Altri prodotti, altri sacchetti colorati, sempre nomi in dialetto: biscott al lacc, biscot de l'ava, biscutìn al lac` de cavra, Biscutìn a li castègni , Biscutìn a li nisciöli, Biscutìn nùs e mél , i biscottini al miele. Già il miele, un ingrediente usato spesso da Michele, e anche qui un prodotto per ricordare qualcuno, il suo bisnonno che spediva al figlio prigioniero in Germania pacchi con viveri. Non sempre i pacchi di alimenti arrivavano a destinazione ma quando il figlio riusciva ad averli, trovava sempre nel pacco anche un vasetto di burro protetto da uno spesso strato di miele che ne permetteva la conservazione per moto tempo.

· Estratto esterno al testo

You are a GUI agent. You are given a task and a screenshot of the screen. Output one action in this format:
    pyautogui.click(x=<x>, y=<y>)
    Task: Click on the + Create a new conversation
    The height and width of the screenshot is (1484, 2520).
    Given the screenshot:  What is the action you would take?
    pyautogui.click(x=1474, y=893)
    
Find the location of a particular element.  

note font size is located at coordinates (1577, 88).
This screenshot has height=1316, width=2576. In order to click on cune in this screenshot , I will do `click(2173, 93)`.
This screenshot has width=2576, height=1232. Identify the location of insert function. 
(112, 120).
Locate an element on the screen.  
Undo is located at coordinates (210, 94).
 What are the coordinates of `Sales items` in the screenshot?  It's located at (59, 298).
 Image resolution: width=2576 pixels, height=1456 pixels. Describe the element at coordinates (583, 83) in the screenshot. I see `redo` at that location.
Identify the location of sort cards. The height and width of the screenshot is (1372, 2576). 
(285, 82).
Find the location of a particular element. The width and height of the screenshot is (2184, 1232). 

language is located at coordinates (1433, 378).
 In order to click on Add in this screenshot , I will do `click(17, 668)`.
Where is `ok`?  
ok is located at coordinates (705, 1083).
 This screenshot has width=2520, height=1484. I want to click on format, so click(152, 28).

Ecco la bisciola, anzi il Panun rustico, come Michele preferisce chiamarlo, un prodotto veramente tradizionale senza burro e grassi aggiunti, il panun tradizionale che veniva fatto una volta. Senza burro ma con un'alta percentuale di frutta secca.
La nostra chiacchierata finisce qui, mi giro, guardo il piccolo laboratorio che ormai si è quasi riempito di carrelli con teglie di biscotti uscite dal forno. Guardo le attrezzature, non nuove, ma perfettamente funzionanti, ancora quelle che usava il papà Vincenzo. Ordine e pulizia regnano ovunque. Sicuramente il ridotto spazio obbliga Michele e i suoi collaboratori ad un lavoro perfettamente programmato ma anche a tante ore di lavoro, a una maggior fatica. Ma Michele non si lamenta, le 12 ore di lavoro quotidiane non lo hanno mai spaventato, anzi sono state uno stimolo a lavorare sempre meglio.
La domanda d'obbligo. "Programmi per il futuro?" chiedo.
Mi guarda, poi il suo sguardo si ferma sul piccolo Vincenzino che si è addormentato nel passeggino.
"Futuro? Continuare così, sperando che un giorno i miei figli possano imparare quello che io ho appreso da mio padre. Continuare così', usando ingredienti buoni, legati al territorio, alle tradizioni, lavorando piano, con cura, con umiltà, senza voglia di protagonismo… come mi ha sempre insegnato mio padre."